In a recent clinical study at 11-hospital Northwestern Medicine, researchers developed a new generative AI radiology tool to assist radiologists that demonstrates high accuracy and efficiency rates when working with multiple types of imaging scans.
For the study, approximately 24,000 radiology reports were analyzed and then compared for clinical accuracy with and without the AI tool. The tool evaluates an entire scan and generates a report that is 95% complete and personalized to each patient. A template based on that report is then provided to radiologists for review, according to a Northwestern Medicine Feinberg School of Medicine news release.
The study reported an average 15.5% increase in radiograph efficiency without compromising accuracy. Some radiologists even produced gains as high as 40%. The radiology reports were scrutinized during a five-month period last year and enabled radiologists to improve the time it took to return a diagnosis.
“This is, to my knowledge, the first use of AI that demonstrably improves productivity, especially in healthcare. Even in other fields, I haven’t seen anything close to a 40% boost,” said the study’s senior author Mozziyar Etemadi, MD, PhD, assistant professor of anesthesiology and biomedical engineering at Northwestern University McCormick School of Engineering, in the news release. (Photo copyright: Northwestern University.)
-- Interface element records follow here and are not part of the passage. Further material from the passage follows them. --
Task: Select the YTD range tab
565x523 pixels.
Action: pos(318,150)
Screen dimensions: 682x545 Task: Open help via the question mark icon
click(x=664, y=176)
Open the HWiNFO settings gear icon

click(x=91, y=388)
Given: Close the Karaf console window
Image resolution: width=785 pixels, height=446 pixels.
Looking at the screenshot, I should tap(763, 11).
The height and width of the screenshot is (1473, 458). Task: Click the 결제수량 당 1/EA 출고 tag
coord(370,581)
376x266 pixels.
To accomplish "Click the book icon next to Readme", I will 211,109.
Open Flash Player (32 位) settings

Doubled Efficiency for One Radiology Team
“For me and my colleagues, it’s not an exaggeration to say that it doubled our efficiency. It’s such a tremendous advantage and force multiplier,” said study co-author Samir Abboud, MD, emergency radiology in the department of radiology at Northwestern Medicine, in the news release.
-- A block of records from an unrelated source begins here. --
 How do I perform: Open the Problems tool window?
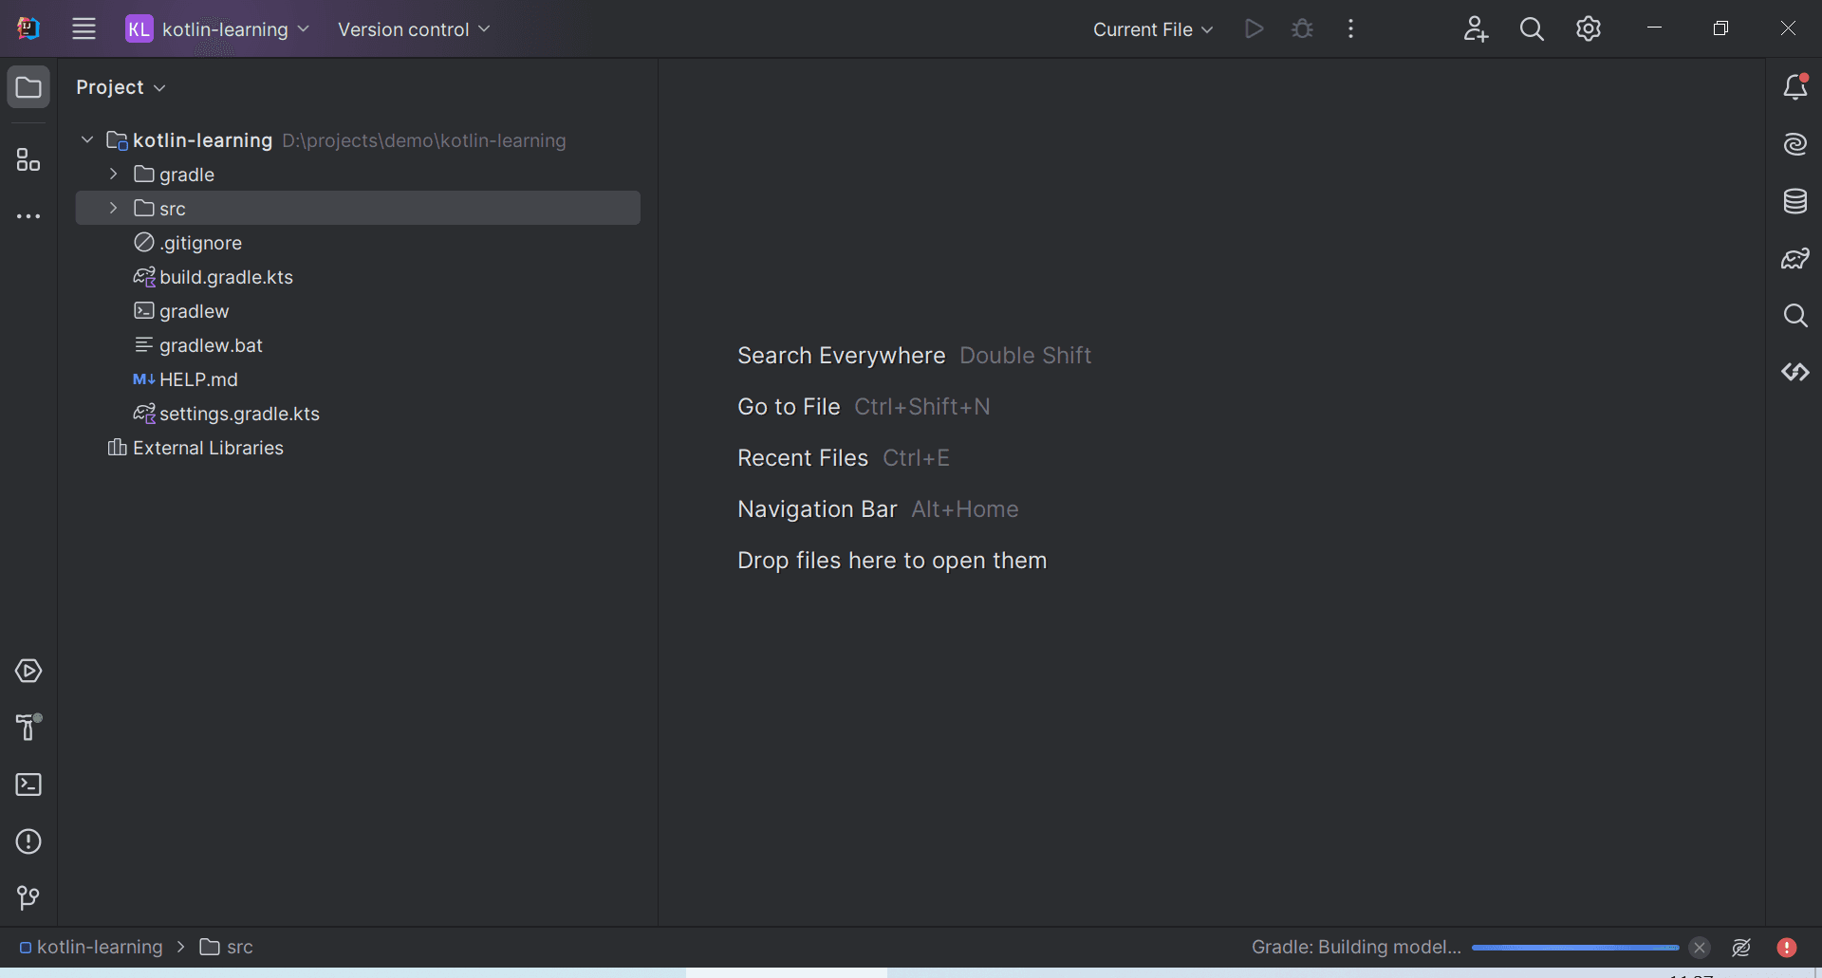(x=28, y=841)
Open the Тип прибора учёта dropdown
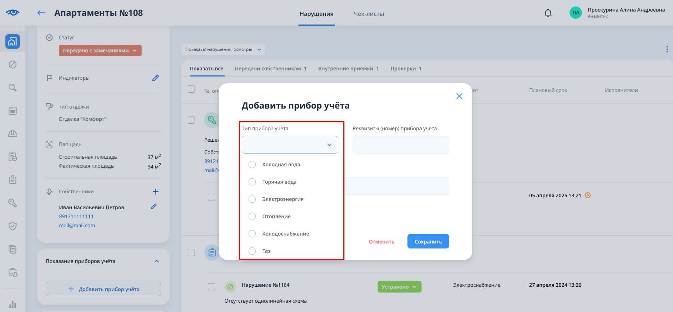673x312 pixels. point(290,145)
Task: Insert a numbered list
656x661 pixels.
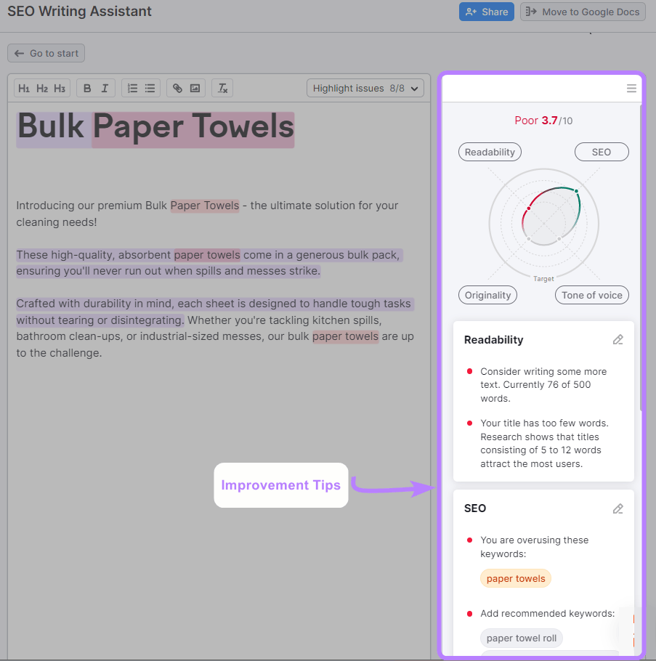Action: pyautogui.click(x=134, y=87)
“Having a draft report available, even before it is viewed by the radiologist, offers a simple, actionable datapoint that can be quickly and efficiently acted upon” added study senior author Mozziyar Etemadi, MD, PhD, assistant professor of anesthesiology and biomedical engineering at Northwestern University McCormick School of Engineering, in the news release. “This is completely different than traditional triage systems, which need to meticulously be trained one by one on each and every diagnosis.”
The AI tool can also alert radiologists to life-threatening conditions.
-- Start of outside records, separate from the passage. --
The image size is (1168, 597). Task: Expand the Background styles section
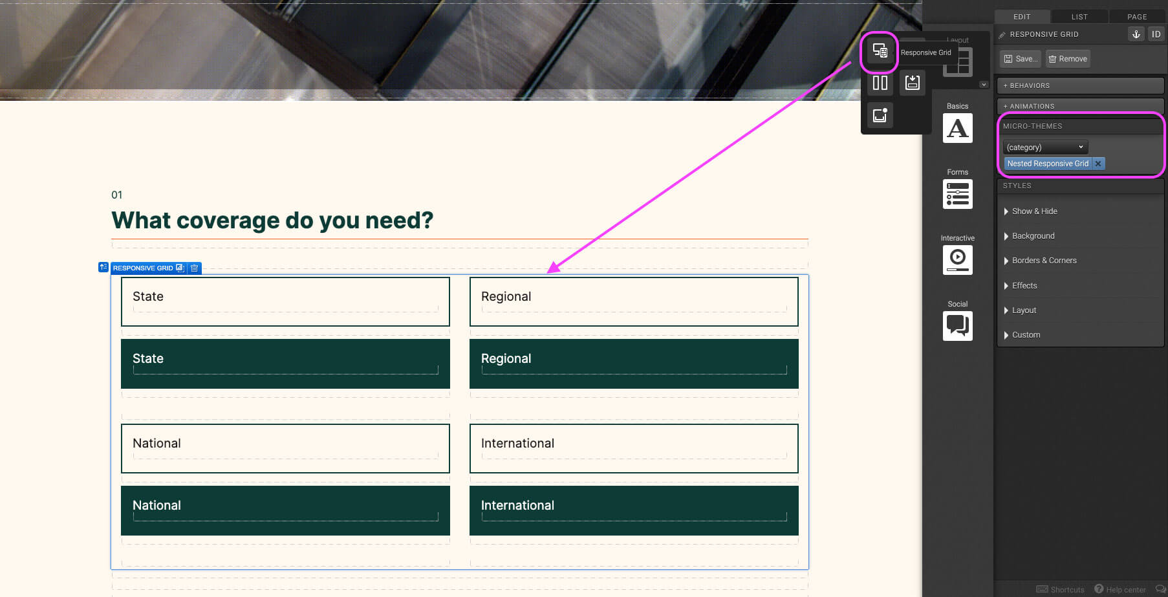pyautogui.click(x=1033, y=236)
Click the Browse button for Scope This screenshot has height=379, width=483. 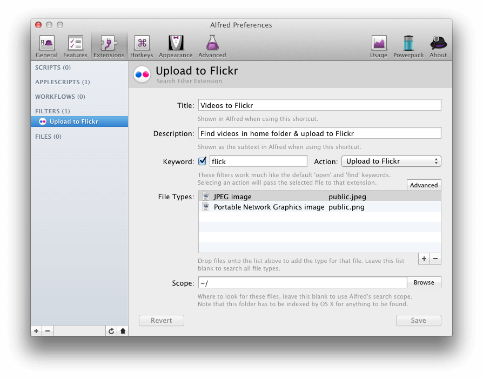click(x=424, y=282)
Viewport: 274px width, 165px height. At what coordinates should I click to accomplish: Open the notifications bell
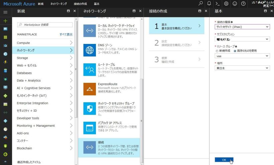click(x=209, y=4)
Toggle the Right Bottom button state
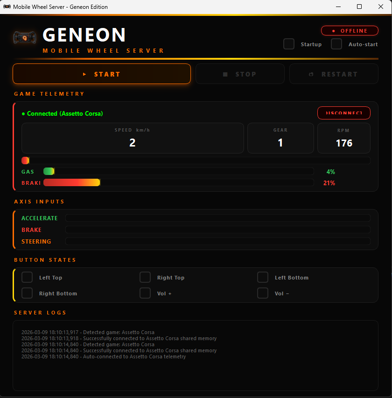 27,293
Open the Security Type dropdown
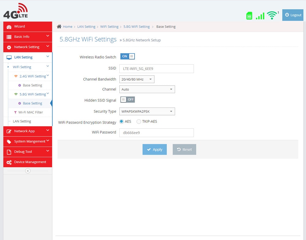Viewport: 306px width, 240px height. pyautogui.click(x=147, y=111)
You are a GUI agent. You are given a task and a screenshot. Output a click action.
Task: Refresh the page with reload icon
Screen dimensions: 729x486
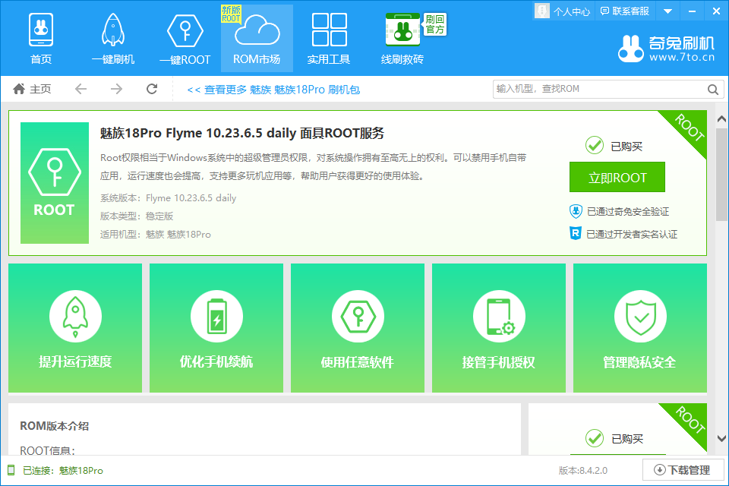click(152, 89)
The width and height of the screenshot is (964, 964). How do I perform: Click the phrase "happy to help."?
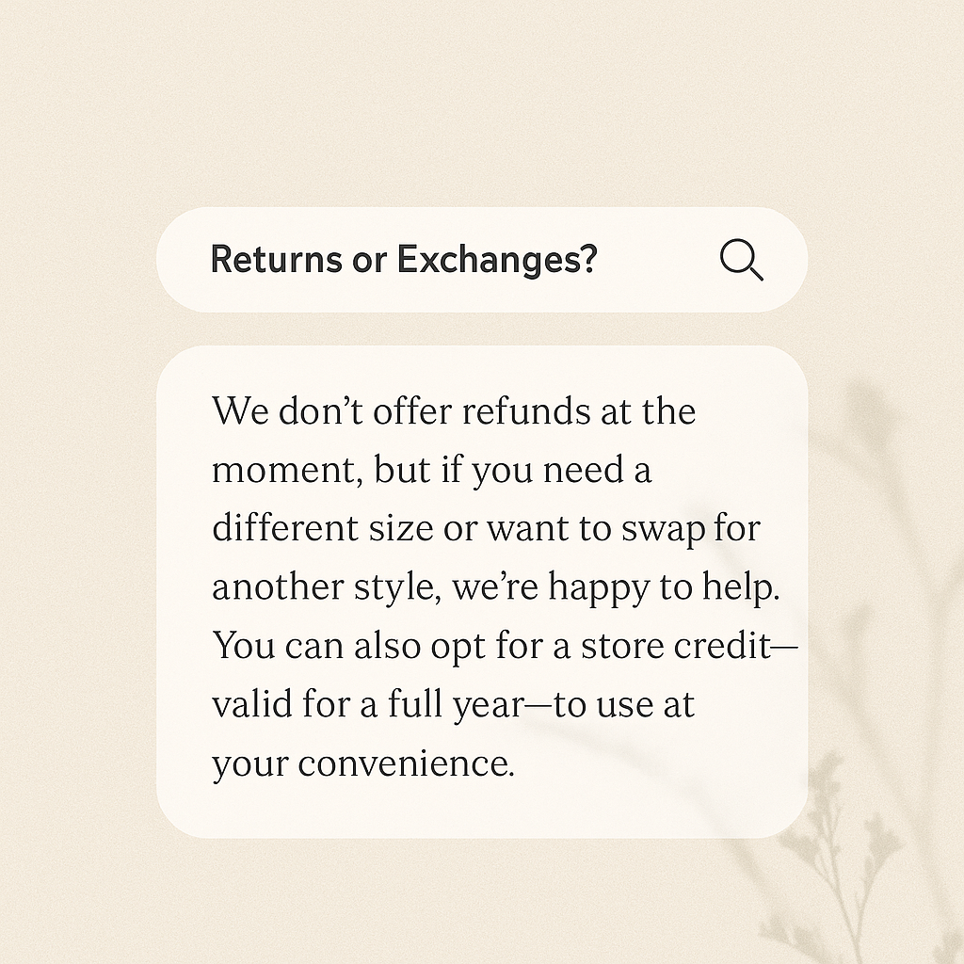[x=664, y=587]
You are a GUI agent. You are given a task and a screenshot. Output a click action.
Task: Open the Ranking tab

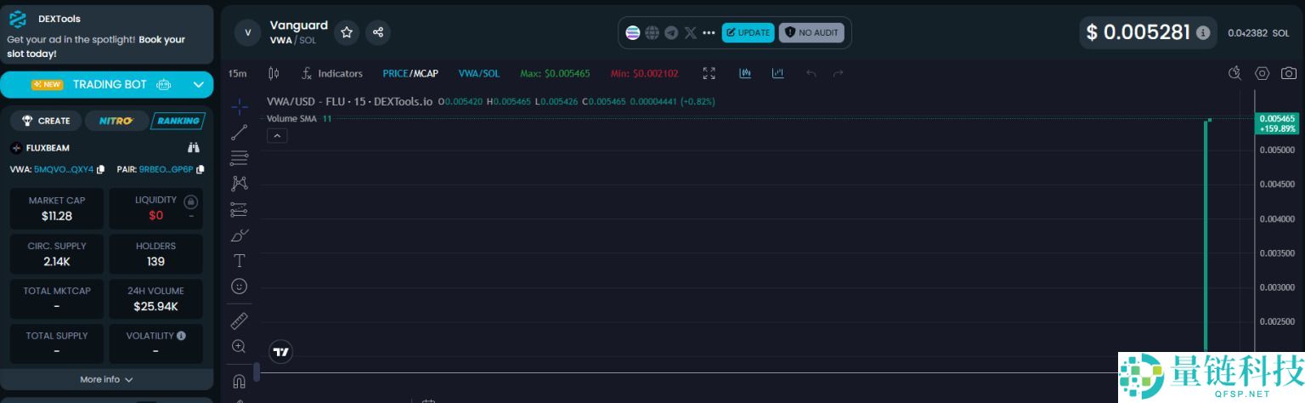[178, 121]
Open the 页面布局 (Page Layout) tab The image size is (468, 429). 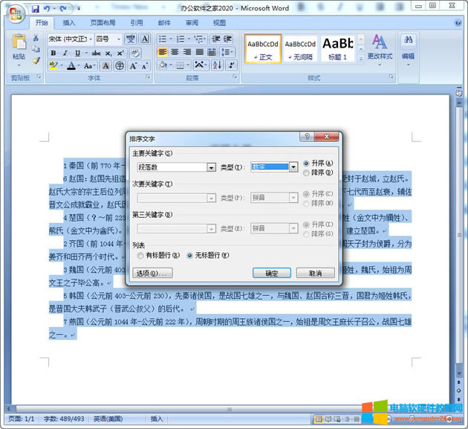pyautogui.click(x=103, y=23)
“On any given day in the ER, we might have 100 images to review, and we don’t know which one holds a diagnosis that could save a life,” Abboud said. “This technology helps us triage faster—so we catch the most urgent cases sooner and get patients to treatment quicker.”
Relying on In-house Data
Engineers at Northwestern developed the AI model using clinical data within the university’s own network, emphasizing that such tools can be created without assistance from other organizations.
“Our study shows that building custom AI models is well within reach of a typical health system, without reliance on expensive and opaque third-party tools like ChatGPT,” Etemadi noted.
The Journal of the American College of Radiology states the supply of radiologists is expected to increase by approximately 26% over the next 30 years. However, the need for radiologists is expected to grow between 17% and 27% over the same period. Becker’s Hospital Review reports there will be a shortage of up to 42,000 radiologists in the US by 2033.
Some health organizations are using a mixed model of permanent employees and contracted radiologists to meet the increasing demand for services. Others are also looking at options such as internal training programs, better benefits for workers, teleradiology, and remote radiologists to fulfill radiology needs.
“You still need a radiologist as the gold standard,” Abboud said. “Medicine changes constantly—new drugs, new devices, new diagnoses—and we have to make sure the AI keeps up. Our role becomes ensuring every interpretation is right for the patient.”
Can pathology practices and clinical laboratories learn from radiology’s situation? Development of AI solutions for those fields would likely have similar effects on workloads and overworked personnel.
Exploring the benefits of AI may be one way of helping meet clinical laboratory and pathology practice staff shortages.